Sustainable asset and project management
There is a growing demand for companies to report and demonstrate their environmental credentials and corporate responsibility, which presents an opportunity for them to differentiate and gain a competitive advantage in the marketplace. They are now recognizing the limited capacity of the environment to endure the current level of development and economic growth, depletion of natural resources, increasing problem of waste, worrying carbon dioxide emissions, and other environmental impacts. In fact, for asset and project managers, financial criteria are no longer the sole considerations to achieve success and shareholder value. Therefore, environment is being considered as a future source of risk or opportunity. The present research proposes methodology and mathematical models for a sustainable asset and project management, with the focus on the environmental aspect of sustainable development and more specifically the issue of greenhouse gas (GHG) emissions.
The following models have been presented in this dissertation. First, a mathematical fleet optimization model is developed, which incorporates the environmental impacts of a fleet of assets over a finite horizon, in addition to its total cost of ownership. As a unique feature of the model, it allows the assets to be kept in storage over any time period, in which such assets do not deteriorate as in-use assets do. The mathematical model optimizes the number of new, in-use, in-storage, and salvaged assets in each time period, so that the total economic costs and environmental impacts are minimized. The application of this work is illustrated in a fleet of excavators.

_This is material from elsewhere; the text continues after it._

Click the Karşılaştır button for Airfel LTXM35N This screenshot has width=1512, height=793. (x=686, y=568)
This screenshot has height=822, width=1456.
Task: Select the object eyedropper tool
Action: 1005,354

Second, a hybrid Bayesian network (BN) is proposed for fleet availability analysis, focusing on the uncertainty of assets failure and repair rates. We model the common causes to individual rates, as well as the common causes that affect both failure and repair rates at the same time. The proposed model explicitly quantifies uncertainty in repair and failure rates of a fleet of assets and provides an appropriate method for modeling complex dependencies and factors affecting reliability, maintainability, or both, by considering influencing factors, either technical (such as working temperature, environment, quality, stress, etc.) or organizational (such as staff quality, management policies, etc.). We will then extend the model to consider extremely rare and/or previously unobserved risks (e.g. heavy storms, droughts, floods, etc.) that can significantly weaken reliability or maintainability levels.
Third, a deterministic model for equipment repair-replacement (R/R) decision with both economic and environmental considerations is formulated. We converted the model into an algorithm and an automatic R/R Calculator. A probabilistic version of this model is then developed to factor in the quality of preventive maintenance, repair perfection, and risk events. We also model the causal relationship between equipment reliability and its GHG emissions during the operation phase. A plastic shredder case study was used to present the models’ results.
Fourth, we aim to capture the uncertainty of carbon price in the Western Climate Initiative (WCI) market, by determining the causality between carbon price and its driving forces. A probabilistic model is developed using BNs to infer the possible ranges of each driving force that could have an escalation/depreciation effect on price as well as the magnitude of this effect. The model is developed and run based on a database of historical and projection on the selected driving factors in all the jurisdictions of the WCI market, providing the most probable price(s) over the next ten years.
Finally, we developed two models to estimate and control project GHG emissions. The first model is developed based the earned value management (EVM) technique, a common practice in project cost and schedule performance measurement. The proposed model provides project managers with metrics to measure project GHG performance at any point in time over the life of a project and forecast the final emissions. In addition, we proposed a probabilistic model to quantify the uncertainty of project GHG emissions using Monte Carlo Simulation and BN techniques. The model provides a quantitative risk analysis mechanism to estimate the total emissions of the project as well as prediction of final emissions during the implementation process. The proposed models are applied to a work package of a real construction project.